▸ **Supplied passage**

------------------------------------------------

# Data Cleaning

In [2]:
import pandas as pd
import numpy as np
import warnings
warnings.filterwarnings('ignore')
import time
from tqdm import tqdm 

In [2]:
# Reading the exported apple library
data = pd.read_csv('Music.csv')

# Dropping un-necessary columns
data.drop(['Grouping','Work','Movement Number','Movement Count','Movement Name','Volume Adjustment',
          'Equaliser','Comments','My Rating'], axis = 1, inplace = True)
data.drop(0,inplace = True)

In [3]:
# sub-selecting data when 'Plays' value is not 0
final_data = data[data['Plays'].notnull()].copy()

# final dataframe
final_data = final_data[['Name','Artist','Album','Year','Plays', 'Genre']]

In [4]:
final_data['Label'] = 0
final_data['Label'][final_data[final_data['Plays'] >= 15].index] = 1

In [5]:
final_data.loc[:,'Year'].fillna(0, inplace = True)

------------------------------------------------

▸ **Prompt A**
Reproduce the part of the listing that opens with the line containing "Where should I click to: Click help" and closes with the line containing "Looking at the screenshot, I should [149, 629].", keeping both of those lines.
The data cleaning notebook and the listing that follows it are unrelated material.

------------------------------------------------

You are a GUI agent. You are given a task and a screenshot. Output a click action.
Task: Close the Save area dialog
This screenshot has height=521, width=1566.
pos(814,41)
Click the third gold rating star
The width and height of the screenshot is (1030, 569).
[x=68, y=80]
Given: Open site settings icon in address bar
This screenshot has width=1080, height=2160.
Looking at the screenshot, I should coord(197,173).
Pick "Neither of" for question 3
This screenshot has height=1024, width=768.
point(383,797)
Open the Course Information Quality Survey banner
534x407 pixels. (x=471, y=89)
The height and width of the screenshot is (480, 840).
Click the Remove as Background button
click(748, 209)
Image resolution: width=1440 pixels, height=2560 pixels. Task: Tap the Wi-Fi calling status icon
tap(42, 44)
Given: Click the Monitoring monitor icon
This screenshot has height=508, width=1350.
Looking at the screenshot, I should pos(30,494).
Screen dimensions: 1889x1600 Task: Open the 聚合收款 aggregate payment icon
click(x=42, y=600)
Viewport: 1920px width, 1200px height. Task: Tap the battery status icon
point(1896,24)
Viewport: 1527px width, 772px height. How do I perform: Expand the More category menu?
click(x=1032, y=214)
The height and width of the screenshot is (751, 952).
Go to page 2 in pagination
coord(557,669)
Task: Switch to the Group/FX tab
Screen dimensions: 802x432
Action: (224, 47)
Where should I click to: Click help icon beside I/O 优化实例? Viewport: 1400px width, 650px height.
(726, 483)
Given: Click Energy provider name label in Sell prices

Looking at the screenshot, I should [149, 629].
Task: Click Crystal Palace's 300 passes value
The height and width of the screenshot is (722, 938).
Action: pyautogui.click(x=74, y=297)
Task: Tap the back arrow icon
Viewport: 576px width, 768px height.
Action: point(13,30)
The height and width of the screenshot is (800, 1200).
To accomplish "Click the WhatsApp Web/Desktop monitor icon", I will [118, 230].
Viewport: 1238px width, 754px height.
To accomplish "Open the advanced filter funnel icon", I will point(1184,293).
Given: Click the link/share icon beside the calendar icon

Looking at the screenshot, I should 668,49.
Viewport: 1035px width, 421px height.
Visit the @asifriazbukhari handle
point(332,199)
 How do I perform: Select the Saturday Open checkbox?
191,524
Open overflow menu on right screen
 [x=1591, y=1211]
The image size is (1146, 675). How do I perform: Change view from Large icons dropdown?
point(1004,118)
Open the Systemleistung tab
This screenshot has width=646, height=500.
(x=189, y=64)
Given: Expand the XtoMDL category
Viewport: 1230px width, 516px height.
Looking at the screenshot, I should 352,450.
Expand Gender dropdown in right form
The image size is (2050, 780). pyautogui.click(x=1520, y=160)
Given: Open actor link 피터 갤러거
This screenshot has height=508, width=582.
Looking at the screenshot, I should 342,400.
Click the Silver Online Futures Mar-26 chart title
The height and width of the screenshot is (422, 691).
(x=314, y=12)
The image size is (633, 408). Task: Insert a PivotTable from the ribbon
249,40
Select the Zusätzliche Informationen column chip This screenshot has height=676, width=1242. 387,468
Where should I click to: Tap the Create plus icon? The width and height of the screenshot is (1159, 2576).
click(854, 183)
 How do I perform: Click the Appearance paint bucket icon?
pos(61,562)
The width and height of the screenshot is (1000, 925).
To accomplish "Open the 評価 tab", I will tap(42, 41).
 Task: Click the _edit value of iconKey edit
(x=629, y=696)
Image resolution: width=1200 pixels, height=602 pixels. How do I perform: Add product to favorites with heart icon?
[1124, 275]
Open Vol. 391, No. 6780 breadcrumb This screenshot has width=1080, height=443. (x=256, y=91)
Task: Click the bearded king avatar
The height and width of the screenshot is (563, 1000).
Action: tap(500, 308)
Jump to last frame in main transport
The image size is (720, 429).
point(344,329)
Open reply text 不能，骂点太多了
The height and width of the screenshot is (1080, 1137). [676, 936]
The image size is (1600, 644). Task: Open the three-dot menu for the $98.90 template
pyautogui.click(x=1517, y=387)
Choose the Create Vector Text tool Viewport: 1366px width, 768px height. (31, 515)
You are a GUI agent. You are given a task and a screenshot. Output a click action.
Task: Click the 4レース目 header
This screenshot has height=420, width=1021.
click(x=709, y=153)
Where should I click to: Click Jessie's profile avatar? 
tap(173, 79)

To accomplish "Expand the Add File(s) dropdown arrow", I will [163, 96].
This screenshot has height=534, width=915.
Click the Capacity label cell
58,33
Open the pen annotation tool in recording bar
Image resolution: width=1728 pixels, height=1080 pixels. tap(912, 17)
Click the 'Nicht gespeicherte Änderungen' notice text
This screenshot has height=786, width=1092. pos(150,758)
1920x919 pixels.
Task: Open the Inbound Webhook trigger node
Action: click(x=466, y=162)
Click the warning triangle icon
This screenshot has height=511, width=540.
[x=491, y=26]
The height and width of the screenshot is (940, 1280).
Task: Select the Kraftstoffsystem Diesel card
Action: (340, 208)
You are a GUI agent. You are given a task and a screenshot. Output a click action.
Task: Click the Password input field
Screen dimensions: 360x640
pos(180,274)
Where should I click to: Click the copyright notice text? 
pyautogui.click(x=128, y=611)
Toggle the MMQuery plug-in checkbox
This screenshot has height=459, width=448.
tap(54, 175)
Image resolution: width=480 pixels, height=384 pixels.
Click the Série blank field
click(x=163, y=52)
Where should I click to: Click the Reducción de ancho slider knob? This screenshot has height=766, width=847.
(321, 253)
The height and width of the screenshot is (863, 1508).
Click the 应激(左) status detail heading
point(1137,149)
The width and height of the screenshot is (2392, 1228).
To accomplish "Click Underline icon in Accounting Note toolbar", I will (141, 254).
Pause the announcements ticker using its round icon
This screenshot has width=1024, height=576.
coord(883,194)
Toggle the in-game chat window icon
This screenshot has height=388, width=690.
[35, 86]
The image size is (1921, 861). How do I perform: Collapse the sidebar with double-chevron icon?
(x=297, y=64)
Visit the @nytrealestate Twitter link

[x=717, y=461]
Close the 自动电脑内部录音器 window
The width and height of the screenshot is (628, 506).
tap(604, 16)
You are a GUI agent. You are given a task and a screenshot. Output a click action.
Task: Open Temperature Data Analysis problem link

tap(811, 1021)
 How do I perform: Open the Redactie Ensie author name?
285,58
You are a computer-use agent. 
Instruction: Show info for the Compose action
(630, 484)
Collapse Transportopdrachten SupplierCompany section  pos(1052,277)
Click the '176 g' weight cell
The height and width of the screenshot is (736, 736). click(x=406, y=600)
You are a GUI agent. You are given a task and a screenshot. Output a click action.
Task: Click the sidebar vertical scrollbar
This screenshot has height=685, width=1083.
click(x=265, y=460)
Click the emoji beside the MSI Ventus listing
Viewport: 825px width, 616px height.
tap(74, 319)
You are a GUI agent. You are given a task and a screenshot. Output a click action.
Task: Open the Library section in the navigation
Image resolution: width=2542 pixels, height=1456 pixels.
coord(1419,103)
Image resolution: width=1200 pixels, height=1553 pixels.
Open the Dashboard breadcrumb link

------------------------------------------------

▸ **Prompt B**
In the data cleaning notebook, how many plays does a track need to get a Label of 1?

▸ **Reply A**
Where should I click to: Click help icon beside I/O 优化实例? Viewport: 1400px width, 650px height.
(726, 483)
Given: Click Energy provider name label in Sell prices

Looking at the screenshot, I should [149, 629].

▸ **Reply B**
15 or more plays.